### Text extract
..............................

# visiting califorina



## gidget (May 23, 2009)

we will be in california in october. travelling from Australia. we will be in san fransico on the 26th october hiring at car and heading down the west cooat for LA we fly out of LA on the 4th november. where should we stop to enjoy halloween? i dont want to be in big cities as i dont like big crowds. want to be in a small town, wandering around local streets watching the kids dressed up and houses decoarated. also want to see as many houses decorated as possible on our trip. what are the best towns for this. our whole trip starts in vegas on the 16th october for 8 nights, then grand canyon for 2 nights, san fransico maybe 3 or 4 nights, then travel down the west coast spending the last 2 or 3 nights in LA before we fly home on the 4th november.


----------



## Dminor (Jul 21, 2006)

Some of favorites for the Los Angeles (and outlying areas)

House at Haunted Hill
Boney Island
Reign of Terror
Rotten Apple 907
VanOaks Cemetery (my yard display)
Mourning Rose Manor

If you visit my website (www.betterhauntsandgardens.com), I have a lot of listings for the Los Angeles area (since that's where I'm from). So check out the haunt finder and that'll help put you on the right path while you're in the LA area!

Not sure how many you'll be able to see in LA, since it seems like you'll be here after Halloween night and most of the haunts/attractions will be closed.


----------



## CaliforniaMelanie (Sep 8, 2008)

Pasadena!  Decorated homes and very old-neighborhood-ish.


----------



## CaliforniaMelanie (Sep 8, 2008)

http://losangeles.cbslocal.com/guide/a-guide-to-socals-best-trick-or-treating-neighborhoods/

http://gocalifornia.about.com/od/caeventcalendars/a/halloween-california.htm

Enjoy your stay, we are a friendly bunch here.


----------



## Ghost of Spookie (Sep 28, 2008)

Gidget here are a few halloween-y things that come to mind in the southern San Francisco Bay area. BTW are you traveling with kids and if so what age range? 

if you are passing thru San Jose, down 101, there's the Winchester Mystery House in San Jose that does regular tours normally, but around Halloween starts special ones. This vintage looking house was owned by Mr and Mrs Winchester. Sarah Winchester's husband owned the Winchester rifle company and she came to believe that they were cursed because the rifles his company made were involved in the deaths of so many people. She was sure her house was haunted by the dead spirits. She consulted a physic who told her that she needed to keep building the house that she and her husband were constructing (I think at his death and maybe to give the spirits a place to rest...it's been a long time since our last visit). She built and built and built and there are all kinds of weird things about the house. Quite an interesting house and tour regardless when you go. I even think on halloween night there might be a lights out with flashlight event. I remember posting about it under Haunts last year when they were hiring actors. Maybe you guys might like stopping there at some point in your trip south. It's apparently too early for info on this year's Fright Night Tours but here's a link to last years.

..............................

### Dataset rows

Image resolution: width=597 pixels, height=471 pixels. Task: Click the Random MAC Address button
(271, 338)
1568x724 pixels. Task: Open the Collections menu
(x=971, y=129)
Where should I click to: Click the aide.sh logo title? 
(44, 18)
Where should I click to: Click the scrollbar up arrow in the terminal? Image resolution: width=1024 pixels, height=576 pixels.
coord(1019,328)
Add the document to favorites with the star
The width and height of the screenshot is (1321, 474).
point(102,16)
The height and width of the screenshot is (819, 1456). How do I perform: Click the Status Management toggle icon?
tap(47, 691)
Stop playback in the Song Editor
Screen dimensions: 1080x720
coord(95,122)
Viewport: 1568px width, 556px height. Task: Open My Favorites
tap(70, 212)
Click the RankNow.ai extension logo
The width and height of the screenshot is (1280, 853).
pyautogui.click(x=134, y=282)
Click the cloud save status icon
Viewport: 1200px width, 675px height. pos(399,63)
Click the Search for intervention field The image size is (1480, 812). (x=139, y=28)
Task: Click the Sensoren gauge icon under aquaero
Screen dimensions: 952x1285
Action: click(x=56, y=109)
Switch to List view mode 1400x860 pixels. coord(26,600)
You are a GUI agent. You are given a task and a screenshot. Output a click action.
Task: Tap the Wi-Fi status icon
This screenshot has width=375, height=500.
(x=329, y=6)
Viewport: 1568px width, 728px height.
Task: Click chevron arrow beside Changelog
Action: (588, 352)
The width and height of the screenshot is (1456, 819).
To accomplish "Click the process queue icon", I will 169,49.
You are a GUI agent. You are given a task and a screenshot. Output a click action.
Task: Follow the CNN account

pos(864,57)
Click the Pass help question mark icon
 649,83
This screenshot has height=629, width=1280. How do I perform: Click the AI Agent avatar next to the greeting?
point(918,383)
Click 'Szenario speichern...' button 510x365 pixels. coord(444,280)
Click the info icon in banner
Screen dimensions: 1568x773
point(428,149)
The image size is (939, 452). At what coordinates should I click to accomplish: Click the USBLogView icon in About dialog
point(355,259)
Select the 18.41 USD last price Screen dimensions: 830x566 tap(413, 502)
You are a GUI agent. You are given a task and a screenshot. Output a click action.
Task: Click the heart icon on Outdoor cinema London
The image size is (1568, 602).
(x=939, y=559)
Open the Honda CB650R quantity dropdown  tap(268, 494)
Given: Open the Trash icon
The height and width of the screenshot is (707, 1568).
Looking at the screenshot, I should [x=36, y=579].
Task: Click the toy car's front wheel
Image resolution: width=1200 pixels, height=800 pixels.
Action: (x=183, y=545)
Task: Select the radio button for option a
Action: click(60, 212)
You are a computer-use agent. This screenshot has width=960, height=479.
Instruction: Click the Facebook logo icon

..............................

### Problem set
**1.** Set down the passage from the Halloween travel thread above, from "## Dminor (Jul" up to and including "the LA area!".
**2.** Answer these questions about the Halloween travel thread above:
(a) In which city does gidget's whole trip begin, and for how many nights?
(b) Which place does CaliforniaMelanie suggest for decorated homes?
(c) What company did Sarah Winchester's husband own?

### Solutions for each task
**1.**
## Dminor (Jul 21, 2006)

Some of favorites for the Los Angeles (and outlying areas)

House at Haunted Hill
Boney Island
Reign of Terror
Rotten Apple 907
VanOaks Cemetery (my yard display)
Mourning Rose Manor

If you visit my website (www.betterhauntsandgardens.com), I have a lot of listings for the Los Angeles area (since that's where I'm from). So check out the haunt finder and that'll help put you on the right path while you're in the LA area!

**2.**
(a) Vegas, for 8 nights.
(b) Pasadena.
(c) The Winchester rifle company.